As part of his ongoing series, War Games, Thomas Dworzak examines this complex world in its various manifestations. He believes that an interest in visiting places associated with tragedy and death is simply human nature. “We have a general attraction to the morbid,” he says. “Why do people watch horror movies?” As part of the project—which is yet to be finished—he visited war memorials and museums, photographed a fake DMZ in Korea, observed re-enactments and interactive theatre performances. Though wildly different in their various purposes and execution, the common theme to be found in these sites is their ambiguous relationship with reality, and propriety.
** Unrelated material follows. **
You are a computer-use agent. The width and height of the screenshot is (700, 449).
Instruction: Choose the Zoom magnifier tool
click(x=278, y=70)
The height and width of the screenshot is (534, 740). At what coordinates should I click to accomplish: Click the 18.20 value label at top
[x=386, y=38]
"All of these sites are kind of on the border of poor taste"
- Thomas Dworzak
There are thousands of these types of sites all over the world and Dworzak chose which to visit “in a fairly random way.” He further explains, “I explored places a little bit like I did for the World War I [Postcards] project; I will go anywhere that I can afford to go,” he explains. “I have a long list of everywhere I want to go eventually; it’s not extremely methodical but the common thing is the elements of fakeness or recreation. I have dealt a lot with real conflict, so anything that is not real, in a way, qualifies.”
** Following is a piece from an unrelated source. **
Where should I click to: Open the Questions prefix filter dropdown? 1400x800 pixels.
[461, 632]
One of his strangest encounters in the making of this work was at the Museum of Drug Elimination in Myanmar, where life size dioramas depict the various chapters of drug addiction, according to the Burmese government. The series starts with a house party and ends in death. But rather than feeling sinister, the absurd and unintentionally comic displays—and the fact Dworzak was the only visitor on that day—made the museum feel “incredibly quaint”. “All of these [sites] are kind of on the border of poor taste,” says Dworzak. “It’s a very dangerous field. It comes with it; it is problematic if its very nationalistic but also if it’s very well intended.”
Other places Dworzak visited he found to be similarly off-key. At Auckland War Memorial Museum, a 2015 exhibition utilised the popular Minecraft game as a way to engage students with the events that occurred at Gallipoli in 1915. Meanwhile at the Jewish Museum and Tolerance Center, in Moscow, he watched various reenactments of scenes from the Old Testament including the plague of locusts and the flood; “You’re sitting on chairs that start shaking and when you’re sitting in the flood they actually spray you with water, like a little spritz, and that represents the flood. Pretty quirky!”
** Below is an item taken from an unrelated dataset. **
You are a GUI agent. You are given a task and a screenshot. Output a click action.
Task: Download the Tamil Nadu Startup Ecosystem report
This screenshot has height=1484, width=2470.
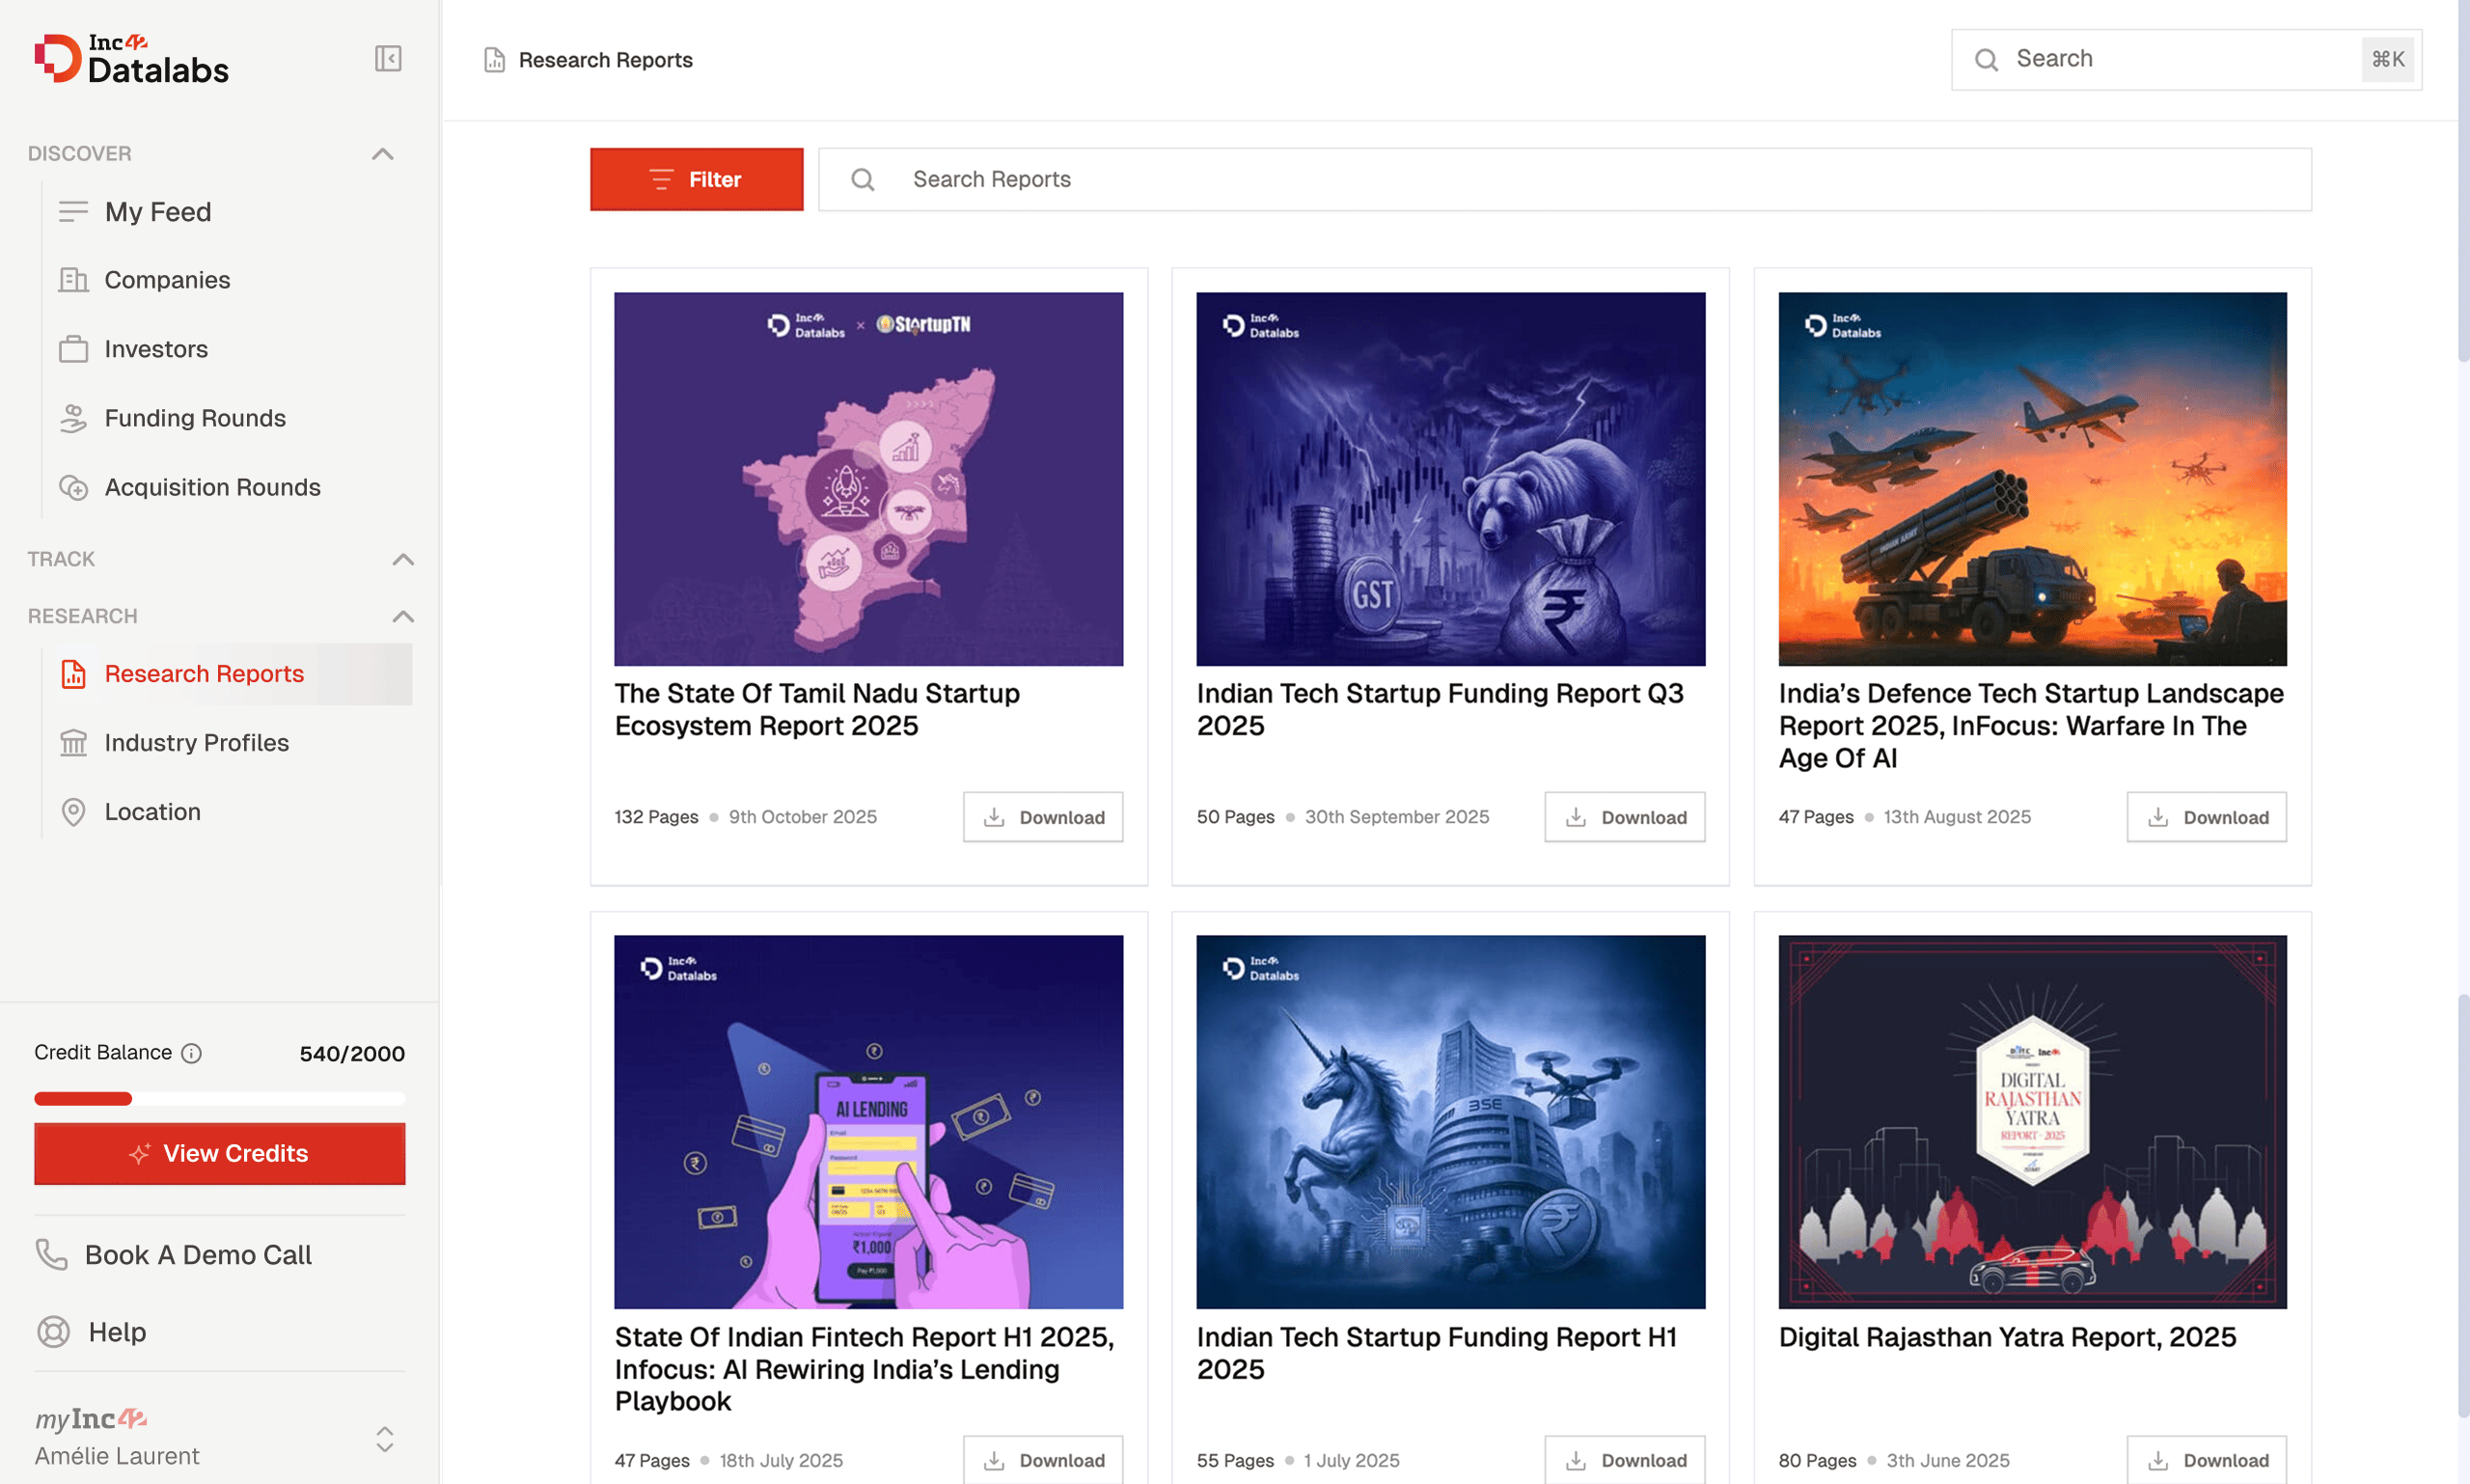click(x=1042, y=817)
Did any of this make him feel uncomfortable? “There are lots of things that make you uncomfortable,” counters Dworzak. “They kind of achieve their aim when they make you uncomfortable. When you analyse the however-many-years of war, maybe there is something that should make you feel uncomfortable. But it’s the wrong thing if it is an exploitation of that.”
"Looking at the effort of what [a government] wants to show is incredibly revealing"
- Thomas Dworzak
Beyond the textuality of the sites, Dworzak was concerned with the visitors’ interaction with them. “Of course there is a general code of conduct…an unspoken thing,” he says. “I can go to a concentration camp for example and it’s fairly sombre. Sure there’s some misbehavior, but generally people are referring to those codes when they go there. But when you look at it in the bigger picture, there might be a school trip of 16-year-olds, they’re having a lot of fun, there’s a lot of drinking, half of them fall in love, fall out of love or whatever…and all of this happens in the context of a concentration camp, I think that’s where it gets really interesting.”
By photographing these places, Dworzak hopes to peel back the layers of reality and unreality, fact and fantasy. But the question is not only who is attending these sites—and how are they behaving—but who is commissioning these exhibitions, paying for these displays or museums, and why. The approach taken in many of these ‘dark tourism’ sites is revealing of the preferred historical narrative that a government decides to commemorate. “I’m not taking it at face value,” says Dworzak. “But looking at what [a government] wants to show you is incredibly revealing. It’s like looking at state TV; it shows what they want to tell you, the message they want to get out.”